HPC Head of Research Luke Hildyard debates inequality with Anthony Browne of the British Bankers Association
This year ‘fatcat Wednesday’ took place on January 8. Just three working days into 2014, the bosses of Britain’s top companies had made more money in the year than the average UK worker will earn over the full 12 months.
As queues for food banks lengthen and ordinary people struggle with rising costs, the public are becoming increasingly appalled at the widening gap between the super-rich and everybody else. A society where multi-millionaire bosses get a 14 per cent pay rise while wages for ordinary workers have stagnated for a decade cannot be sharing its resources in a fair, sensible or efficient way.
We are becoming two countries, a super-rich elite, largely based in London and the South-East, versus a broader population struggling to make ends meet. Such a divided society cannot hope to thrive, or even survive, in the long-term.

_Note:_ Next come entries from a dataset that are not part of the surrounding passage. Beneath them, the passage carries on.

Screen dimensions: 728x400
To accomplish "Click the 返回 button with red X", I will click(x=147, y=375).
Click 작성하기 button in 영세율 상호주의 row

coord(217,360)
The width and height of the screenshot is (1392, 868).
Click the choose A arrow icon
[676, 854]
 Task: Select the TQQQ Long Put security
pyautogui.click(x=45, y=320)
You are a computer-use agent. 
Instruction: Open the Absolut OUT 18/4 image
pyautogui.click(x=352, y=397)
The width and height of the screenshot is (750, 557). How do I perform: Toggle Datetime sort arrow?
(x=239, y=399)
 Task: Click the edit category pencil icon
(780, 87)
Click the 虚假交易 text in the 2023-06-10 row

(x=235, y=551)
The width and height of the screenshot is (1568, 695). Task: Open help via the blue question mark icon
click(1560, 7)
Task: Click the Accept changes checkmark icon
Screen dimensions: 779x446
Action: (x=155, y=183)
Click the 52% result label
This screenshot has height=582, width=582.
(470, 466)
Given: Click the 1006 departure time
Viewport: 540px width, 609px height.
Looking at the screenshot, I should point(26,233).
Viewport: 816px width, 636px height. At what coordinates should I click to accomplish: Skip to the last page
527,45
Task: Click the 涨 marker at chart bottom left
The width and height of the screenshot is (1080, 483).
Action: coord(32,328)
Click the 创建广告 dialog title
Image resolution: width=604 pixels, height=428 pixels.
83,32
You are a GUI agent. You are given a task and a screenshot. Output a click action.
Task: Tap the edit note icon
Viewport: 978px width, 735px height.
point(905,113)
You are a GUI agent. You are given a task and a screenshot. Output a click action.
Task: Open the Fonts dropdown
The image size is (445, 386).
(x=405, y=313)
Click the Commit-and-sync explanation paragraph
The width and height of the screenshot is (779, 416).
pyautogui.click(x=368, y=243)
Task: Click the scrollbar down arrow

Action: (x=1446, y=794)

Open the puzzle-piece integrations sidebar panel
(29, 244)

Bankers and big business constantly argue that the super-rich are talented ‘wealth creators’ whose success benefits the rest of us. But these people are not Gods. At a major bank, for example, the star bankers depend on thousands of cleaners, secretaries, administrators and branch staff to ensure the company is functioning each morning when they get to work.
Top executives rely on roads and railways to transport their products, schools and universities to train and educate their employees and customers, government research to help develop better technology. All of this is paid for by ordinary taxpayers. Wealth is created collectively, not by one or two hotshots at the top.
Nobody is saying everyone should be paid the same, but if someone can earn in under three days what most people make in a year then surely a better balance is needed?